Gene-network analysis identifies susceptibility genes related to glycobiology in autism.

PLoS One 2009 May 28;4(5):e5324. Epub 2009 May 28.

Department of Neuroscience and Pharmacology, Rudolf Magnus Institute of Neuroscience, University Medical Center Utrecht, Utrecht, The Netherlands.

The recent identification of copy-number variation in the human genome has opened up new avenues for the discovery of positional candidate genes underlying complex genetic disorders, especially in the field of psychiatric disease. One major challenge that remains is pinpointing the susceptibility genes in the multitude of disease-associated loci. This challenge may be tackled by reconstruction of functional gene-networks from the genes residing in these loci. We applied this approach to autism spectrum disorder (ASD), and identified the copy-number changes in the DNA of 105 ASD patients and 267 healthy individuals with Illumina Humanhap300 Beadchips. Subsequently, we used a human reconstructed gene-network, Prioritizer, to rank candidate genes in the segmental gains and losses in our autism cohort. This analysis highlighted several candidate genes already known to be mutated in cognitive and neuropsychiatric disorders, including RAI1, BRD1, and LARGE. In addition, the LARGE gene was part of a sub-network of seven genes functioning in glycobiology, present in seven copy-number changes specifically identified in autism patients with limited co-morbidity. Three of these seven copy-number changes were de novo in the patients. In autism patients with a complex phenotype and healthy controls no such sub-network was identified. An independent systematic analysis of 13 published autism susceptibility loci supports the involvement of genes related to glycobiology as we also identified the same or similar genes from those loci. Our findings suggest that the occurrence of genomic gains and losses of genes associated with glycobiology are important contributors to the development of ASD.

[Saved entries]
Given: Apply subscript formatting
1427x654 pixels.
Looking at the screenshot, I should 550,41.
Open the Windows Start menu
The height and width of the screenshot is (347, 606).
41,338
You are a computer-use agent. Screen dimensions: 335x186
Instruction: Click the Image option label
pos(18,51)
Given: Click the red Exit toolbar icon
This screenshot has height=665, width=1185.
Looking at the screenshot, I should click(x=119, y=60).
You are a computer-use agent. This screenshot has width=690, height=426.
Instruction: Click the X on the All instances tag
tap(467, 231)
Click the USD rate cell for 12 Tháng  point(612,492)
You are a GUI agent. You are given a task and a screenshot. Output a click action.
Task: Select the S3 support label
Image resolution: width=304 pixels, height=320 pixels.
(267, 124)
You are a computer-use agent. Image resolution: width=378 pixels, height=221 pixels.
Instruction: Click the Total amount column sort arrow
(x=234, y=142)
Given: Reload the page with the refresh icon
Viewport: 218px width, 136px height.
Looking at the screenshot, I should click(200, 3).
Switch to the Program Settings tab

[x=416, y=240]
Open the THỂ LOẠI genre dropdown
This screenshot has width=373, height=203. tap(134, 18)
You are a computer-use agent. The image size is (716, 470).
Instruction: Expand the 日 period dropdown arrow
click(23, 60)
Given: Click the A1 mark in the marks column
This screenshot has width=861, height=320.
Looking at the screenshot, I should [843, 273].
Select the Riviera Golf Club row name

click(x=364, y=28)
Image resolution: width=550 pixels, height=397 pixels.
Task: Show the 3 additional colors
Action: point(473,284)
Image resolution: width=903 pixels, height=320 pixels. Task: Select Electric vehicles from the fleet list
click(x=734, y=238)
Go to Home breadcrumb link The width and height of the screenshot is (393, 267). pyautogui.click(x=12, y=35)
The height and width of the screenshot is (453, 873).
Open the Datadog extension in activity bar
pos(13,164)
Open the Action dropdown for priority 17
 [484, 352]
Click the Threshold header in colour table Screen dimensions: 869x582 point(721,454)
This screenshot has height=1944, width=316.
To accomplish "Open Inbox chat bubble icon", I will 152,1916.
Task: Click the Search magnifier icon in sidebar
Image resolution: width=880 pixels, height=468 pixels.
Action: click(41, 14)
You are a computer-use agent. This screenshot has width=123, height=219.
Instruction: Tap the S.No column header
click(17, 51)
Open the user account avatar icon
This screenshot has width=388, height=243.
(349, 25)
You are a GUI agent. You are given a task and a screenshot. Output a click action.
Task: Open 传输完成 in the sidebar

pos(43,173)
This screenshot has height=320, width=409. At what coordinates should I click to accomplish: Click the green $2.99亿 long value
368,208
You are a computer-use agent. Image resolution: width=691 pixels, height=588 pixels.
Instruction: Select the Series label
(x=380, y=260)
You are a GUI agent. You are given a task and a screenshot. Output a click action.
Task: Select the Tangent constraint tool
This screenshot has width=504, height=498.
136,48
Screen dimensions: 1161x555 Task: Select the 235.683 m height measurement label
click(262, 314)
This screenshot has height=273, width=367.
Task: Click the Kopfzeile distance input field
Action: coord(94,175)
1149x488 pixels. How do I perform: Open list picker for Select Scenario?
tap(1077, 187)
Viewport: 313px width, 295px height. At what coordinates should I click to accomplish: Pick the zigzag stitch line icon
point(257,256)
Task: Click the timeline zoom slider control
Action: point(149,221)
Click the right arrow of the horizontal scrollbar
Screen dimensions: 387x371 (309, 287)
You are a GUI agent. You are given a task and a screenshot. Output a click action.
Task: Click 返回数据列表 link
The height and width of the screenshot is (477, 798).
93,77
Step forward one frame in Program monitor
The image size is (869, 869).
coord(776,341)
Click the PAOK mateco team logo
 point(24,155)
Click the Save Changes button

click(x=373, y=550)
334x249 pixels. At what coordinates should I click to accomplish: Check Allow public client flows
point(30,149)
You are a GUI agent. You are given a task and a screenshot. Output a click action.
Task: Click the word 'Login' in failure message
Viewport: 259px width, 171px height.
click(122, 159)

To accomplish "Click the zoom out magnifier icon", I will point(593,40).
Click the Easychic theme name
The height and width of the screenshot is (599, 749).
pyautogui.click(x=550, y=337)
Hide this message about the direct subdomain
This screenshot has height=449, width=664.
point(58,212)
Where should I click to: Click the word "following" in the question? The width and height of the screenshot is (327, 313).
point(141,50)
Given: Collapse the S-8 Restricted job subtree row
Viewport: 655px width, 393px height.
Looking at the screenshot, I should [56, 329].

• _List of tasks_
a) Reproduce the portion of the autism gene-network abstract that opens with the words containing "Gene-network analysis identifies" and closes with "Utrecht, The Netherlands.".
b) Answer these questions from the autism gene-network abstract, one per line:
(i) How many ASD patients had their DNA examined for copy-number changes?
(ii) What was the name of the human reconstructed gene-network used to rank candidate genes?
(iii) How many published autism susceptibility loci were covered by the independent systematic analysis?

• _Task-by-task results_
a)
Gene-network analysis identifies susceptibility genes related to glycobiology in autism.

PLoS One 2009 May 28;4(5):e5324. Epub 2009 May 28.

Department of Neuroscience and Pharmacology, Rudolf Magnus Institute of Neuroscience, University Medical Center Utrecht, Utrecht, The Netherlands.

b)
(i) 105
(ii) Prioritizer
(iii) 13